AIM OF THE EXERCISE: Go through the entries below and copy each line containing the word "metric".

::::

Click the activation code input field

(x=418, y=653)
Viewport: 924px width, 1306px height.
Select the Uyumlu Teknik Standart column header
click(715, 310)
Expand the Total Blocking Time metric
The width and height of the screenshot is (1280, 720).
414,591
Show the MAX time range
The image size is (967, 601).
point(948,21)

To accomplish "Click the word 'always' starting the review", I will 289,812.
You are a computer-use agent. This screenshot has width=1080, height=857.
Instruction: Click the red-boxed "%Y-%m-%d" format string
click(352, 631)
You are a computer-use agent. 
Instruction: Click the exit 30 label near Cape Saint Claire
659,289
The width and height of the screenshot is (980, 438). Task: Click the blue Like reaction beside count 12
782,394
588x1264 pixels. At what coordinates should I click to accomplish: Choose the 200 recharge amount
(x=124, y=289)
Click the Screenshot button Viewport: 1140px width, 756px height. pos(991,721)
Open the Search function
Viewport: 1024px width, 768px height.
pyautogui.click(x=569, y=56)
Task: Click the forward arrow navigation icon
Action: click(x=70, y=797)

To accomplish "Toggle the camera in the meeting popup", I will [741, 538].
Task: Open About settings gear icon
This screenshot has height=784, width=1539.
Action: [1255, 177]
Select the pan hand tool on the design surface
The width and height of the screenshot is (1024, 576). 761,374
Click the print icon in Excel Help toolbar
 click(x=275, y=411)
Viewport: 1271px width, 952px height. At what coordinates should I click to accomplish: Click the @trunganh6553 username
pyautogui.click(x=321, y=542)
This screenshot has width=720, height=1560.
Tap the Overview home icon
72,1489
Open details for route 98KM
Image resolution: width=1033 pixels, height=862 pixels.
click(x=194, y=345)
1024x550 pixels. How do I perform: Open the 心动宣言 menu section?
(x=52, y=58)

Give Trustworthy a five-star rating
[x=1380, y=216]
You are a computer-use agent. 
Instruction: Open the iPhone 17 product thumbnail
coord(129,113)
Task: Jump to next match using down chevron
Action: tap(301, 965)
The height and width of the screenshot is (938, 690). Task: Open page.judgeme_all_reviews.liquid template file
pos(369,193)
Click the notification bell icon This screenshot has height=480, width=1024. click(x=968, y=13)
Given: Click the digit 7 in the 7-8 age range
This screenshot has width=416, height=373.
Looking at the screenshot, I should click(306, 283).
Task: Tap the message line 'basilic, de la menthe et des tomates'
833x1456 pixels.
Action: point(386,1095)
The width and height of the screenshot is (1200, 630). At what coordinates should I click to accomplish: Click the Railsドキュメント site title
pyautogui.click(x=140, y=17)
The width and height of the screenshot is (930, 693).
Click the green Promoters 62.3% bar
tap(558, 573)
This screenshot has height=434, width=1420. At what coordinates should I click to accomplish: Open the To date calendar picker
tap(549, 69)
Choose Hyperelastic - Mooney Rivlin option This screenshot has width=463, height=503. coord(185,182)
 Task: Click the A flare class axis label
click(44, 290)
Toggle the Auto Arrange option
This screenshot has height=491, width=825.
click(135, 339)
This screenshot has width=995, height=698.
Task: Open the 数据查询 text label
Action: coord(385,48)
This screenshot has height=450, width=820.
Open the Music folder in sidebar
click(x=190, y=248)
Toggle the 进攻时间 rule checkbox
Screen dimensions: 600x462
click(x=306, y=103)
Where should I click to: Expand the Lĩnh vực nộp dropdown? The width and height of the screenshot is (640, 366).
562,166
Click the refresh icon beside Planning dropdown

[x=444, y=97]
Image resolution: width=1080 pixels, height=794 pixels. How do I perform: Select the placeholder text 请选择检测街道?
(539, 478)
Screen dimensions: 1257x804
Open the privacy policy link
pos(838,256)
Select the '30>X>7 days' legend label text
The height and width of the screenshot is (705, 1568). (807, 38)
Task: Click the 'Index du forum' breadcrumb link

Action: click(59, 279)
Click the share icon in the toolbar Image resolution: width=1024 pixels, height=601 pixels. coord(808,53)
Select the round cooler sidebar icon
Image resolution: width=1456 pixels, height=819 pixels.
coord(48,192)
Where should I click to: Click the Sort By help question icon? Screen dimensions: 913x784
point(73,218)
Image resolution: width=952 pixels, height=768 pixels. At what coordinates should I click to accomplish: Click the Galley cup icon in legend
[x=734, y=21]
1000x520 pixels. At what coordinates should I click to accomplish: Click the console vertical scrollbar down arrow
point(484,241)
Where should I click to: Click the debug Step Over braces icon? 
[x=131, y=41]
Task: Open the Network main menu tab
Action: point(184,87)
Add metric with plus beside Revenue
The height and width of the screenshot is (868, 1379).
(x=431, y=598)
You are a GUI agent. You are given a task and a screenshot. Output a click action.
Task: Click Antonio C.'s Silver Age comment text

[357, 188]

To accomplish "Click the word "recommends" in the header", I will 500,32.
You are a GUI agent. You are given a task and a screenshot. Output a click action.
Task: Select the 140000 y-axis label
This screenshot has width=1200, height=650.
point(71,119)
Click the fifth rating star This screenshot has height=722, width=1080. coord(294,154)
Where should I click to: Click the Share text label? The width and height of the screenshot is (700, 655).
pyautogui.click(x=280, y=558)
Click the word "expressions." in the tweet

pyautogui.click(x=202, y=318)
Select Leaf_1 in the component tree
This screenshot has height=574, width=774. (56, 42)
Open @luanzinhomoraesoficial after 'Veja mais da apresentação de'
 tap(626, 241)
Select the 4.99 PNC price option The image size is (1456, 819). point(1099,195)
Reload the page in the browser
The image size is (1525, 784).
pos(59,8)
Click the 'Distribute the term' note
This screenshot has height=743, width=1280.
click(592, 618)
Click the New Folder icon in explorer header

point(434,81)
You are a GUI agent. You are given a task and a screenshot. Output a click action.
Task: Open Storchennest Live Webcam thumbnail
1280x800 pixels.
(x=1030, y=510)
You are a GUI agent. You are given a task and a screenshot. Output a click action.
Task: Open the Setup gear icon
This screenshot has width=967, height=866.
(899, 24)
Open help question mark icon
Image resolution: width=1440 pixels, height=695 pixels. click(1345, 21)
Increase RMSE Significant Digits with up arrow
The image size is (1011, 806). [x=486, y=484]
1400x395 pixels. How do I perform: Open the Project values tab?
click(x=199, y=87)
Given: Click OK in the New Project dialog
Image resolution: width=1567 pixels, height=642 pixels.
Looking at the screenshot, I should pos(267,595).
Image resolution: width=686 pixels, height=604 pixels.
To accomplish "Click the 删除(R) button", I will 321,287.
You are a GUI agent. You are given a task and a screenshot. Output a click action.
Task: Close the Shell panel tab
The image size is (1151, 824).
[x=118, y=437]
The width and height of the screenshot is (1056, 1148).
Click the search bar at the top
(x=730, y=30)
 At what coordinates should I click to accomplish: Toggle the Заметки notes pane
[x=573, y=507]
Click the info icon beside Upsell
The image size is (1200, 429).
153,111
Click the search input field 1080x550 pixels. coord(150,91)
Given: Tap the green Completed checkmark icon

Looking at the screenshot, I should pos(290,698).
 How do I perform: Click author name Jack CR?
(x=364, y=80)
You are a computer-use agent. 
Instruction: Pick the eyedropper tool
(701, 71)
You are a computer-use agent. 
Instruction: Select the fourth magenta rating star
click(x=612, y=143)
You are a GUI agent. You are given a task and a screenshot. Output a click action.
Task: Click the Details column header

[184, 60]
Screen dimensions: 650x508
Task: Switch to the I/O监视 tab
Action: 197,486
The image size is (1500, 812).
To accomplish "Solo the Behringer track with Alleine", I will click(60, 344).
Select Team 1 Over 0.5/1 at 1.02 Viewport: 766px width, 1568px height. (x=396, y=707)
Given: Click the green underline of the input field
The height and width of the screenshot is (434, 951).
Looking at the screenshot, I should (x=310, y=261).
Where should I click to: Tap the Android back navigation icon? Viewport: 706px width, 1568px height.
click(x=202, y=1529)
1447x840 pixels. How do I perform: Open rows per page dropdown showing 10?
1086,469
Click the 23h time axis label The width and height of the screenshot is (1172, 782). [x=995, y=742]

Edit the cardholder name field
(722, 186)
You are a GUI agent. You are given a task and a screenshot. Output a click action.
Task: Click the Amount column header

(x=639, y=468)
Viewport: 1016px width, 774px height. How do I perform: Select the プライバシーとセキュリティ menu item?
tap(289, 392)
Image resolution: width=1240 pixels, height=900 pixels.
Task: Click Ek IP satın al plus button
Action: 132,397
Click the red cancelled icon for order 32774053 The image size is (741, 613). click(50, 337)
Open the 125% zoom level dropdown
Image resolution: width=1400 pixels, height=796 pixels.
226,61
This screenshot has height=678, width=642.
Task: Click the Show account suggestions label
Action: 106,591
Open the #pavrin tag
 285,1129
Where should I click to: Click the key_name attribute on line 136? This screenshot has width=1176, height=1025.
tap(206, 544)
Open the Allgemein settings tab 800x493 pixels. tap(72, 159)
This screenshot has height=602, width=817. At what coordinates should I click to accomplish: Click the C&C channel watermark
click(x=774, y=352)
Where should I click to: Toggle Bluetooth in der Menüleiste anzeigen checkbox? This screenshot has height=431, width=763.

::::

OUTPUT FOR THIS EXERCISE:
Expand the Total Blocking Time metric
Add metric with plus beside Revenue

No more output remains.